Not in traffic, just in my home.

We're taking a break week. We finished week nine, which with Seton is testing week. I know that many homeschoolers don't 'approve' of testing, but it works for us, and that's what it's all about.

But, Michael asked for a break week. I explained to him that if we break between each quarter, he'll have to school through the month of June. He said that's o.k. Maybe he thinks it will go away by the time June comes around, but I think he doesn't mind being a little more productive for part of the summer.

So, instead of surging on, we have a week of rest. And I am going to use this week to think about whether or not life as we know it is working. I have a sense that it's not.

This year has been different in more ways than just my students being different. Before this year, I had the two younger boys for students, and Peach just played around. Now, with Francis in prep school, I have a fifth grader and a kindergartner, which lightened my load quite a bit. Seventh and eighth grade were fairly hands-on, in a different way than kindergarten. It required much more of my brain than kindergarten. So having this lightened load has allowed me to walk away a little from the school table. And I think I've walked a little too much.

Michael is a self-starter, very typical of a kid who has been homeschooled since the beginning. He doesn't wait to be told what to do -- "get out your book and turn to page such and such" -- like school kids do. He just sits down and starts. And he just plows through until he's finished. Which is great. But, it's not great if he's doing it alone. I think I've given him a little too much solitary time. He did very well on his tests, so it's not that he doesn't 'get it.' But he shouldn't have to completely self learn.

And Peach's school requires all of about 45 minutes. We get her done in one sit-down. So, it's not that school isn't getting done. I'm just feeling like it's getting done without much direction.

And Francis still needs much direction after school. This weekend was a reminder that when I forget to help him stay on track, he doesn't stay on track. Being up at 11 p.m. helping him finish a paper is not fun for anyone.

And that brings me to this blog. When I starting blogging, it was Ad maiorem Dei gloriam, for the greater glory of God. I think I've strayed a bit from my objective, and I'm going to try and straighten the wheel.

So, (and this is more for me to say out loud than for you to hear, but that's o.k.) no more writing until everything else is done. And I mean it. That means school work and planning. That mean laundry and ironing, and meal preparation. My vocation is not to be a writer. It is to be a mother and wife.
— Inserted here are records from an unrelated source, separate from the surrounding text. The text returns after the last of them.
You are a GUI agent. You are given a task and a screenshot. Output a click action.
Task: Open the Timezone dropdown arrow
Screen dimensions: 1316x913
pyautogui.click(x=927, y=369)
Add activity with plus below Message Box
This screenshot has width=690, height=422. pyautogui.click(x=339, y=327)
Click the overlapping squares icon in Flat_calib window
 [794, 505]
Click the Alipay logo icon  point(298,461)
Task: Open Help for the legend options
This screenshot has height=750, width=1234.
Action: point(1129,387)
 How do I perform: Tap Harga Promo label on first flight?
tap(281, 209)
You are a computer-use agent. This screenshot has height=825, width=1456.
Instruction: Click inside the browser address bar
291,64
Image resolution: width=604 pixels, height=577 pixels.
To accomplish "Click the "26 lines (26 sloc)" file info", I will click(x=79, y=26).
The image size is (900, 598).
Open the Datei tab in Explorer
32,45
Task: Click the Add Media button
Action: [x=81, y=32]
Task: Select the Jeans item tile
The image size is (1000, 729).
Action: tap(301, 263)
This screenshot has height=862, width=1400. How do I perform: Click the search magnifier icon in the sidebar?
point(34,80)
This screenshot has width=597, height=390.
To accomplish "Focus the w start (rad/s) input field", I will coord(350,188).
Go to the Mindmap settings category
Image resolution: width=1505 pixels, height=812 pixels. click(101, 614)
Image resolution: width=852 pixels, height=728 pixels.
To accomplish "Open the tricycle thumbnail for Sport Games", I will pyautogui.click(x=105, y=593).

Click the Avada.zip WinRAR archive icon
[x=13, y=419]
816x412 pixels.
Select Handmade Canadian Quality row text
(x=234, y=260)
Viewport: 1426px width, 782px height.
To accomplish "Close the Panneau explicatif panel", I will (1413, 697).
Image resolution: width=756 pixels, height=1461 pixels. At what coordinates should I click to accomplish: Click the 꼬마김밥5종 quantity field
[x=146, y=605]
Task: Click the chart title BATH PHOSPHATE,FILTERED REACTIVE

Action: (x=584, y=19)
And to help me in my mission, I will likely need to plan more. A to-do list everyday. A loosely planned schedule. A few years ago, I tried using The Mother's Rule of Life. I like the philosophy, but could never run my ship quite so tightly. I never saw the point in not seizing the moment. Sometimes (a lot of times) you just have to seize the moment. Which means not having to account to some arbitrary schedule. But, some schedule is good. Too much loosey-goosey results in not getting anything accomplished.

So, you may not see me for a few days here and there. Which will be hard for me. I have always wanted to have a fresh post pop up when you visit. Ever the oldest child, I didn't want to disappointed you when you stopped to visit and saw the same tired post for three days. But, alas, this blog, and thus you, cannot not be my priority. And you understand.


Lord, teach me to be generous.
Teach me to serve you as you deserve;
to give and not to count the cost,
to fight and not to heed the wounds,
to toil and not to seek for rest,
to labor and not to ask for reward,
save that of knowing that I do your will.

I ask my prayer in Jesus' name. Amen.

.


7 comments:

  1. Dear Barbara!

    Surely you have seen what is right for you! You shall be missed by me as I always checked your posts daily!

    Please take good care of you and yours as this is what God wants and Mary guides in your life!

    I shall enjoy seeing the new you emerge from this time away from the masses.

    You shall indeed have time to watch the sun beam shine through the window and gain inner strength. Is this not like a retreat a sort of refocus?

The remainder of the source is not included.